Are Daily Deals Themselves a Type of Product?

Daily deals are essentially products. It is not until recently that there are specialized stores selling discount vouchers exclusively (daily deal websites). Even more recently, there are places selling daily deals from multiple daily deal providers (daily deal aggregators) and platforms to buy and sell still-useful daily deals (daily deal marketplaces). (There are even white-label solutions to help people produce these daily deals). It is as if daily deals are, say, mobile phones. You can buy a Nokia mobile phone from an authorized Nokia dealer or even Best Buy, and you can easily sell it for money on eBay or Craigslist while its warranty is still valid.

To be specific, daily deals are effectively commodity products. A daily deal of a certain category is virtually indistinguishable from another of the same category, except on price. The funny thing is that daily deals are meant to acquire new customers and build brand loyalty, but we know that it is impossible to build brand loyalty around commodity products.
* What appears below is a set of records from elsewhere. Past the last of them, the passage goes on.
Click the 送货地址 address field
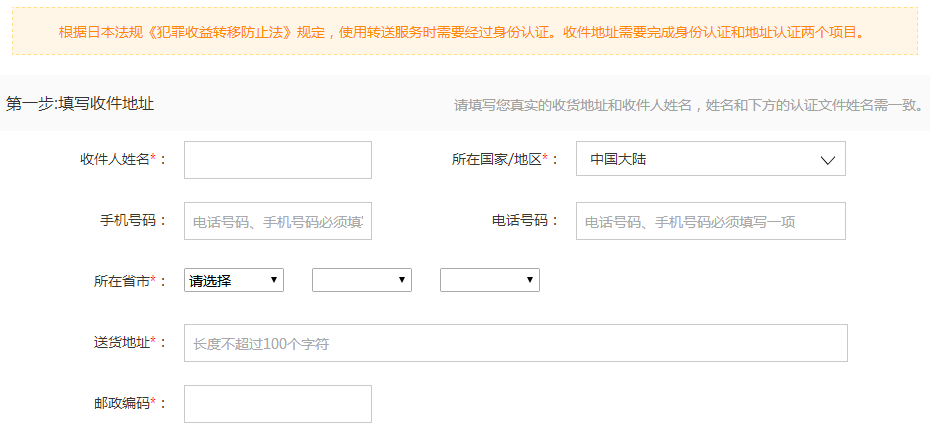The height and width of the screenshot is (431, 930). click(515, 343)
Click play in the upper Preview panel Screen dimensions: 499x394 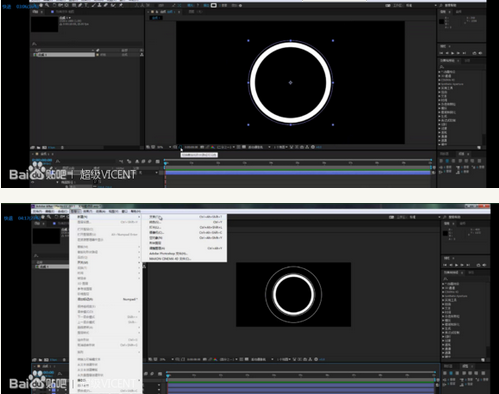(x=453, y=53)
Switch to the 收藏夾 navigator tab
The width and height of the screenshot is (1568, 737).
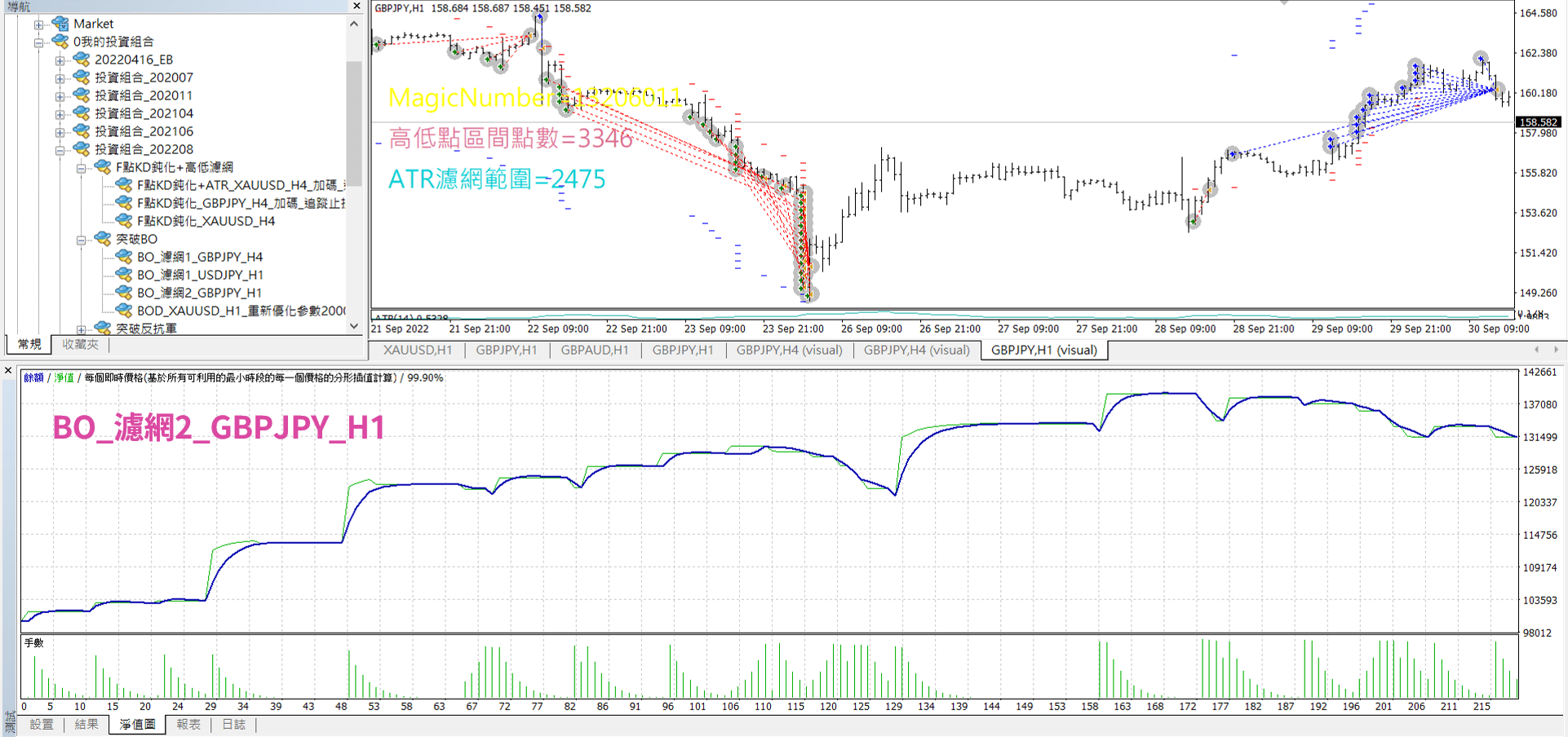[x=80, y=344]
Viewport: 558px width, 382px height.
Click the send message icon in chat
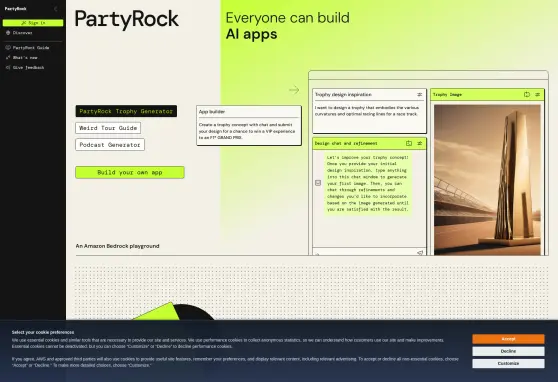(420, 253)
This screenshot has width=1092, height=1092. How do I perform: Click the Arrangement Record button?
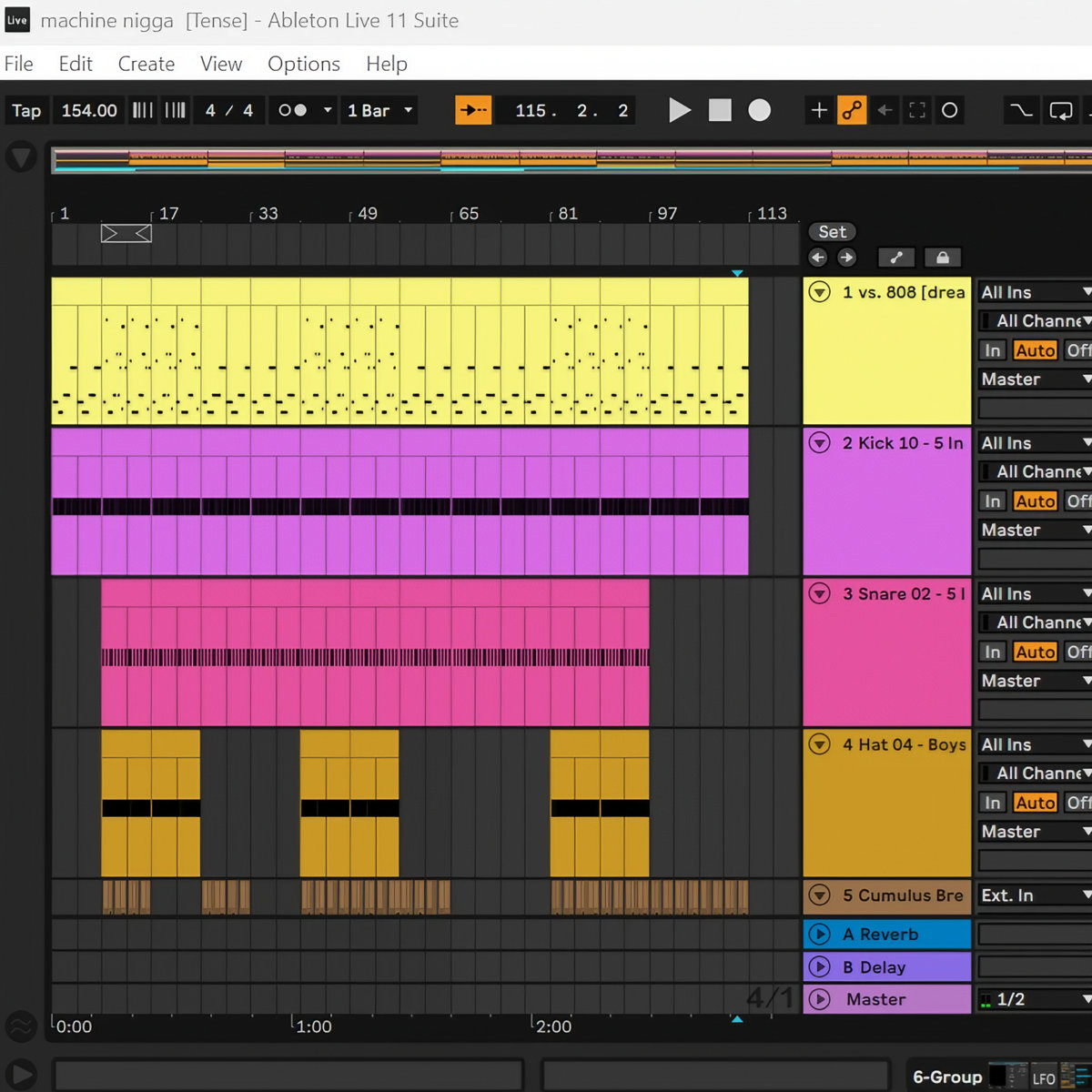[x=759, y=110]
No consumer will be loyal to Groupon if Groupon is more expensive than LivingSocial; daily deals are insidious that way.

Commodities1

Unfortunately, daily deals are commodity products that also surreptitiously commodify the products or services to which they are attached. Daily deals are run so often and priced so low that it almost signifies that the underlying product and service is worth very little to begin with. If a business offers discounts more often than it charges full price, the discounted price will be eventually be perceived as the normal price and the full price as the normal price with surcharges and we’re-feeling-greedy mark-ups. What is worse is that daily deals are offered to and targeted at new prospects and not exclusively to loyal customers who have been paying full price for months or years. It is a form of betrayal. It temporarily wins over cheap bargain hunters while losing the loyalty of real brand enthusiasts who actually spend money.
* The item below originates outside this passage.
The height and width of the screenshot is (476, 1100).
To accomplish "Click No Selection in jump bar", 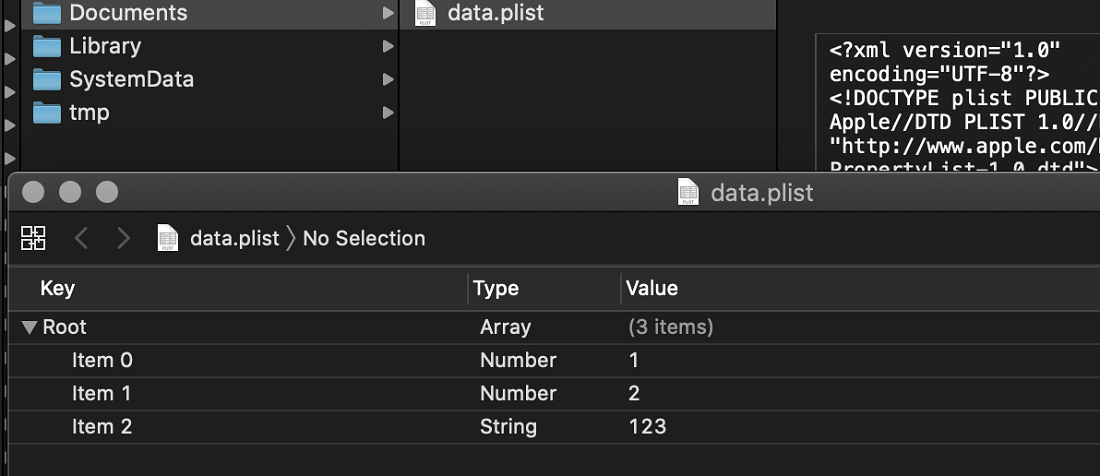I will (x=364, y=238).
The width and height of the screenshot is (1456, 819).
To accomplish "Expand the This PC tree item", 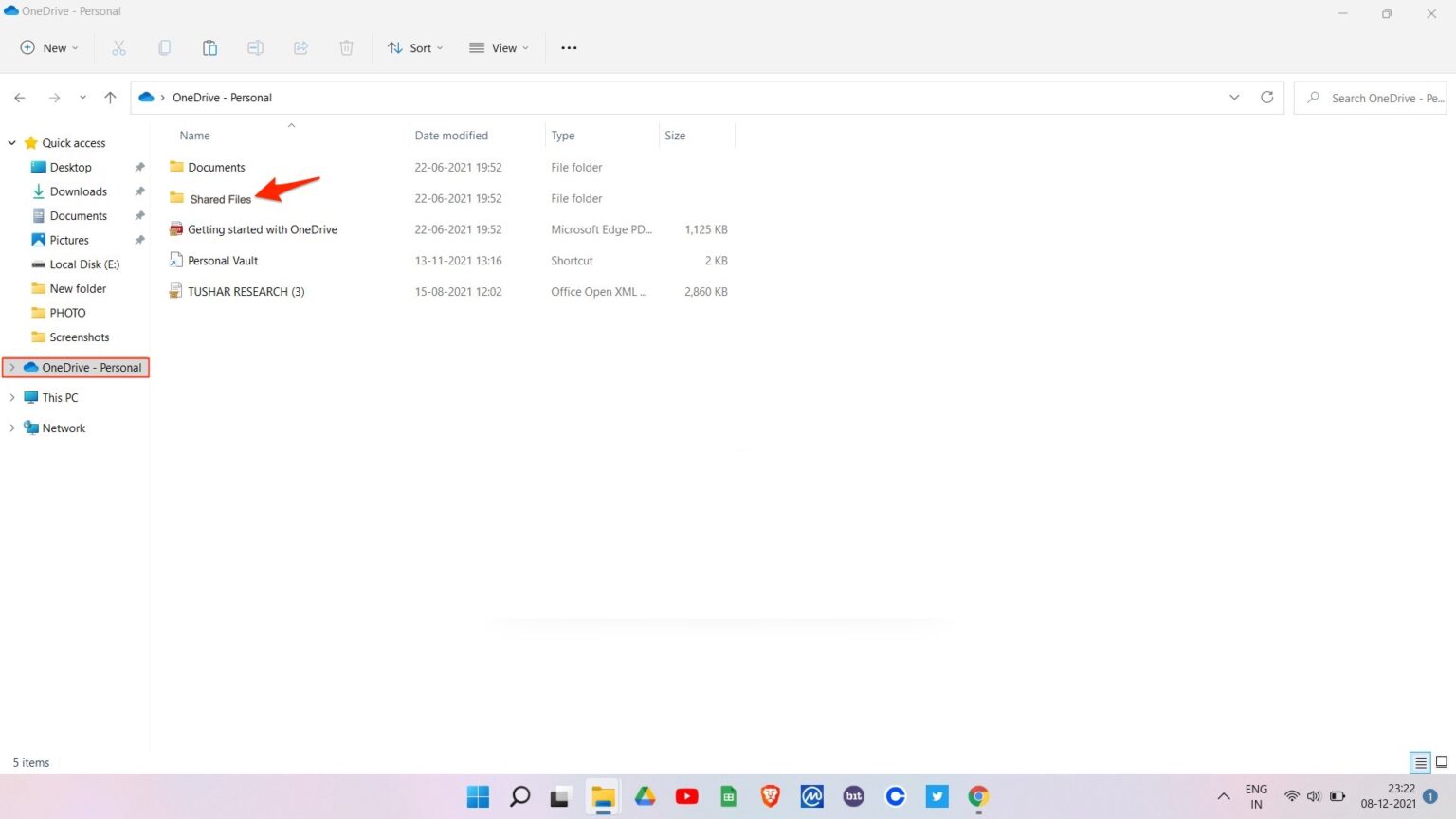I will (12, 397).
For all we know, daily deals could permanently change retail commerce as we know it – in the future, nobody will sell at full price anymore. Or maybe daily deals will lose its original character (i.e. rare and genuine discounts of value) and just become a default marketing gimmick, supported by price fraud and (waning) consumer irrationality. This is a distinct possibility, but daily deals are probably here to stay, whatever their form.

Where do you think will daily deals be in five years’ time?